**Directions for this task**
Reproduce every one of the items below word for word, leaving out the pictures.

******************************

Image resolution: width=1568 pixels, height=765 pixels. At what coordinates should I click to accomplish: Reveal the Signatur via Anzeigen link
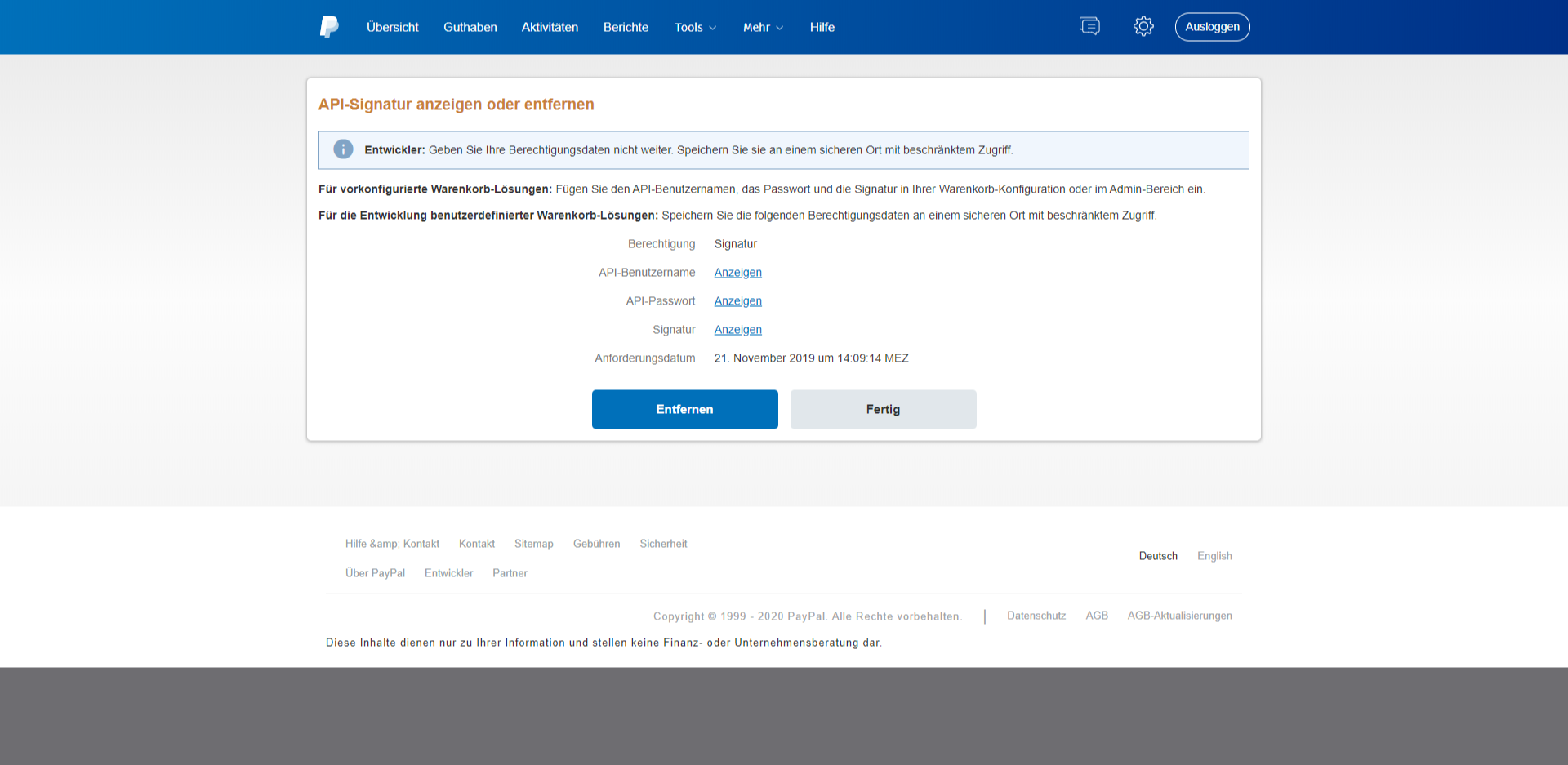point(737,330)
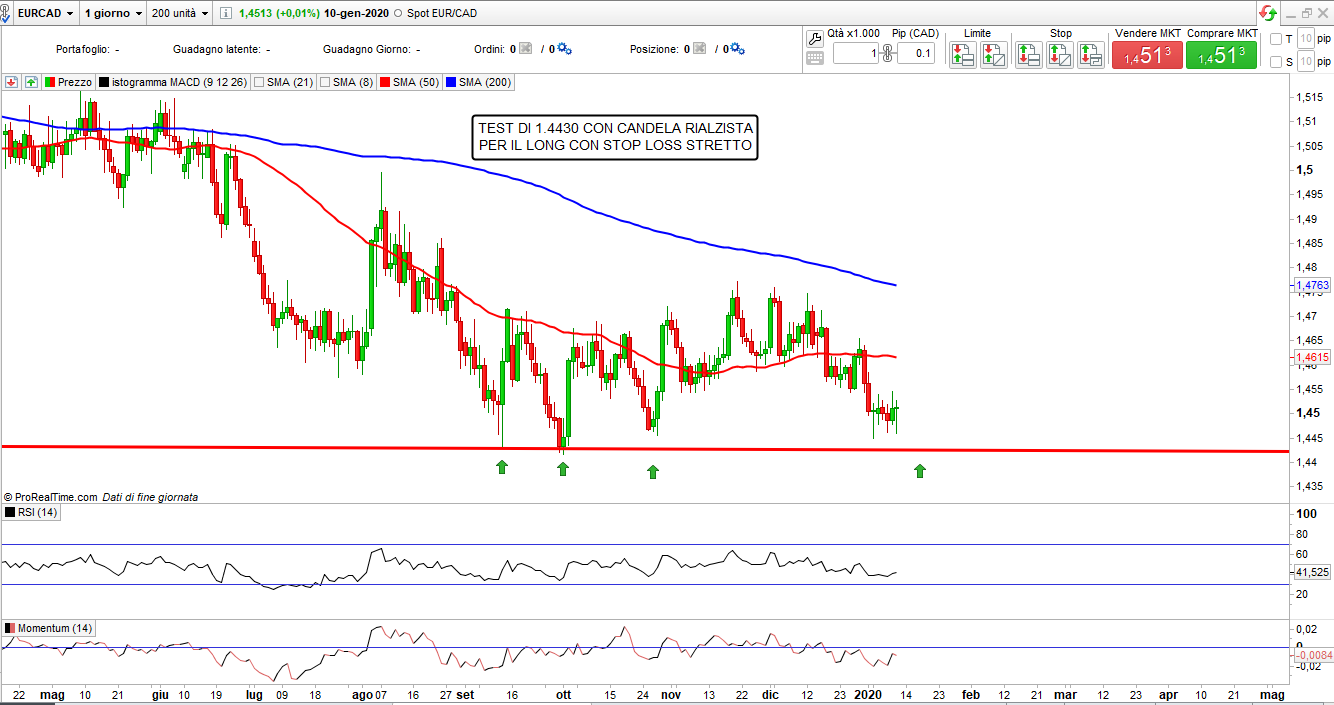This screenshot has width=1334, height=705.
Task: Click the red-green refresh arrows icon
Action: (1268, 14)
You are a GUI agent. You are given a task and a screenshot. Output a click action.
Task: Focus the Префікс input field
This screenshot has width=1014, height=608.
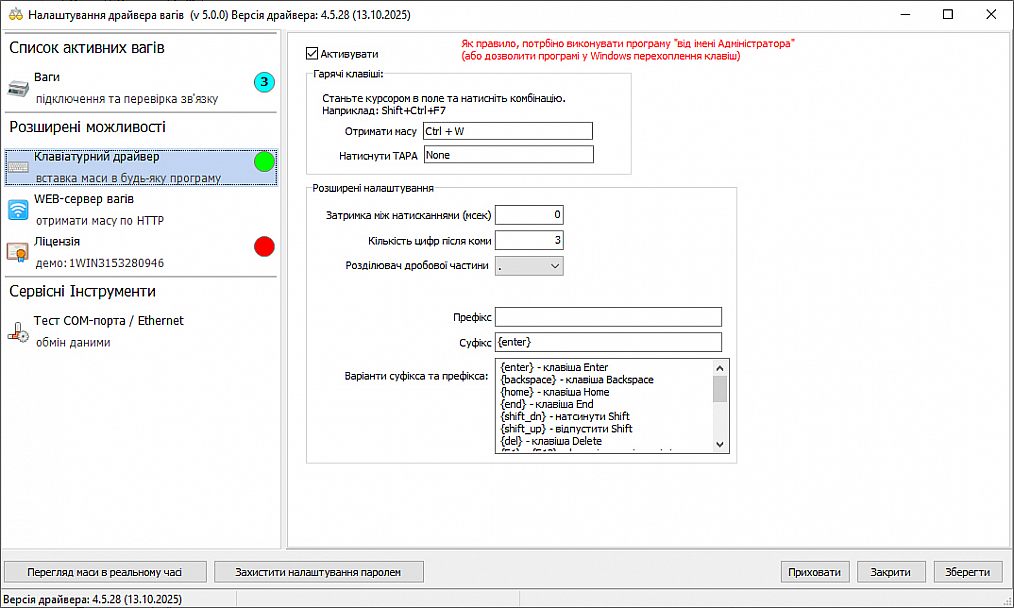click(608, 317)

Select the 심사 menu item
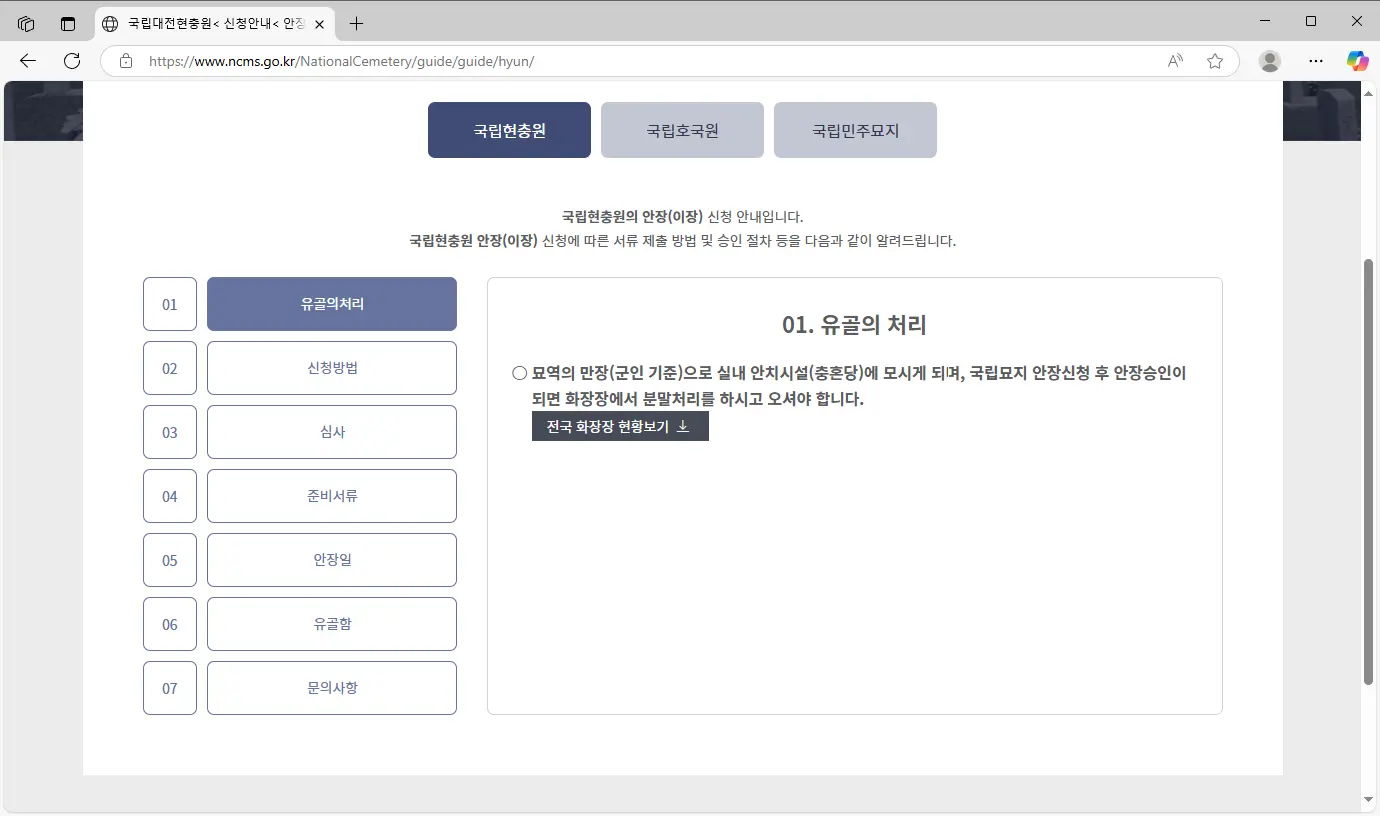point(331,432)
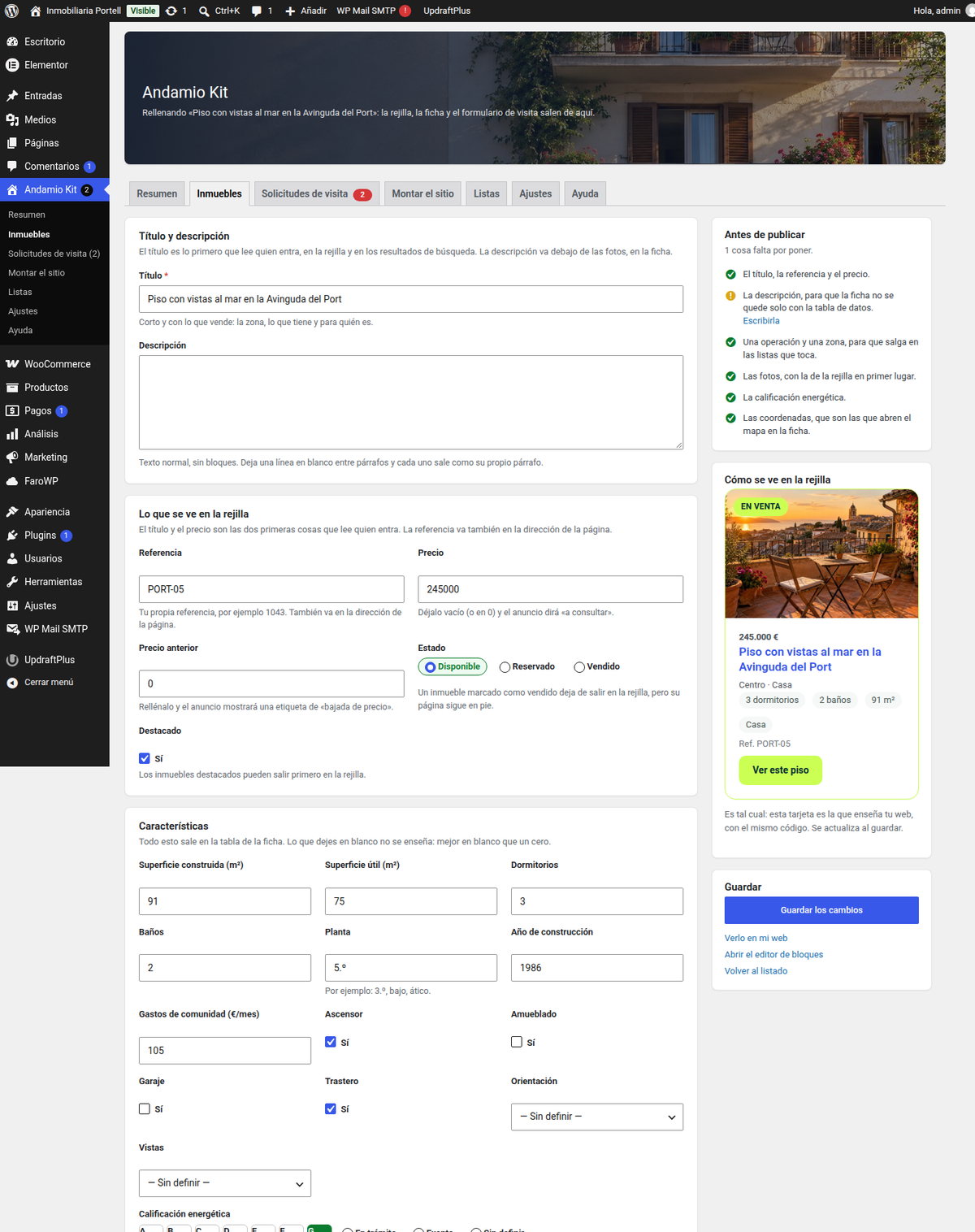Follow the Escribirla link
This screenshot has height=1232, width=975.
761,321
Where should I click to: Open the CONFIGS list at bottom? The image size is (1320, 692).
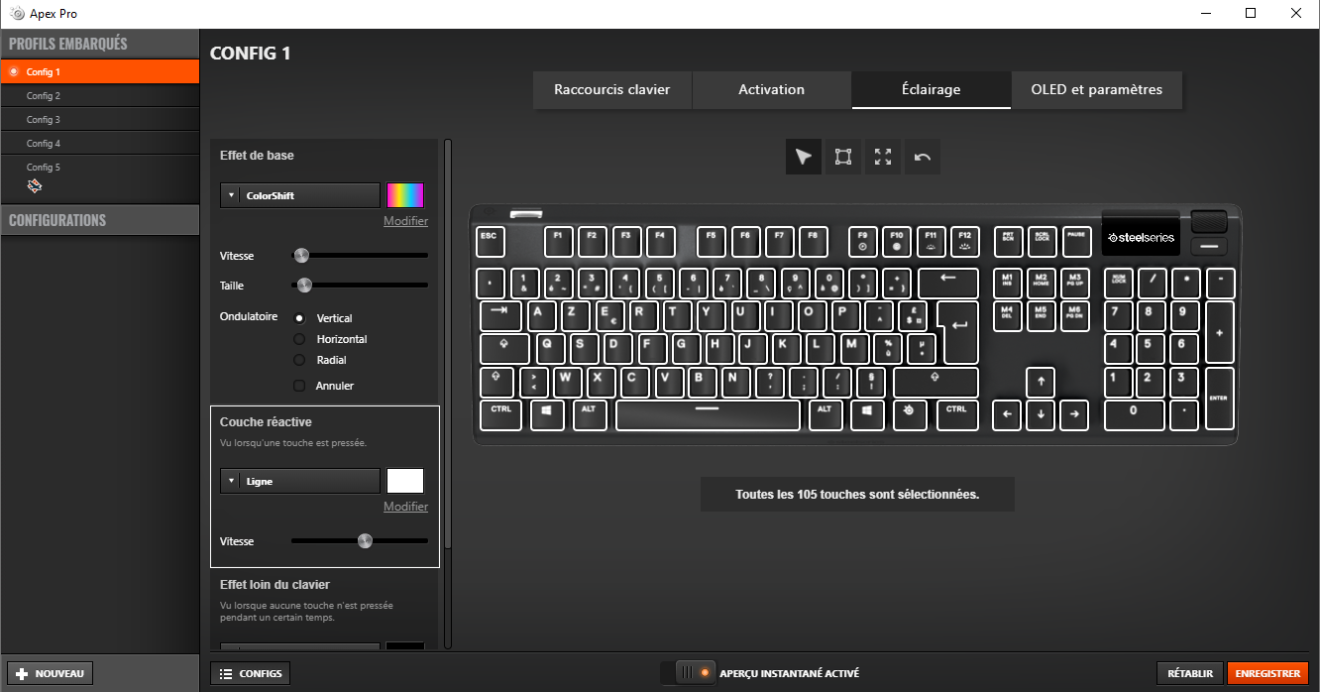pyautogui.click(x=251, y=673)
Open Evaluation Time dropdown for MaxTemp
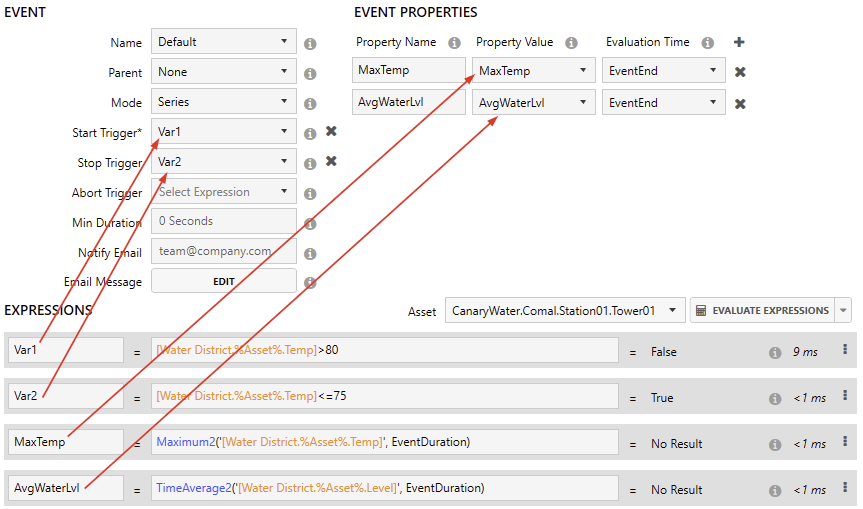This screenshot has height=509, width=863. pos(664,72)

******************************

**Final result**
Image resolution: width=1568 pixels, height=765 pixels. At what coordinates should I click to accomplish: Reveal the Signatur via Anzeigen link
point(737,330)
This screenshot has width=1334, height=705.
Task: Click the red-green refresh arrows icon
Action: (1268, 14)
You are a GUI agent. You are given a task and a screenshot. Output a click action.
Task: Focus the Префікс input field
This screenshot has width=1014, height=608.
click(608, 317)

Select the 심사 menu item
point(331,432)
Follow the Escribirla link
This screenshot has height=1232, width=975.
761,321
Where should I click to: Open the CONFIGS list at bottom? The image size is (1320, 692).
pyautogui.click(x=251, y=673)
Open Evaluation Time dropdown for MaxTemp
This screenshot has height=509, width=863. pos(664,72)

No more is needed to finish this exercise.